--- DATA FOR THIS EXERCISE ---
——————————

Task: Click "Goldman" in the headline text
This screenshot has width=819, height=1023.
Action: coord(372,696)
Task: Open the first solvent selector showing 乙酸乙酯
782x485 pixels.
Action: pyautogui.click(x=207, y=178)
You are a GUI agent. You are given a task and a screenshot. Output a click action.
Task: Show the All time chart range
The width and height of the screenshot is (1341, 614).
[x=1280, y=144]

——————————

--- TASK DETAILS ---
Rewrite all of the records above, requests included, and add 49 to each coordinate in the answers.

--- EXERCISE RESULT ---
Task: Click "Goldman" in the headline text
This screenshot has width=819, height=1023.
Action: coord(421,745)
Task: Open the first solvent selector showing 乙酸乙酯
782x485 pixels.
Action: pyautogui.click(x=256, y=227)
You are a GUI agent. You are given a task and a screenshot. Output a click action.
Task: Show the All time chart range
The width and height of the screenshot is (1341, 614).
[x=1329, y=193]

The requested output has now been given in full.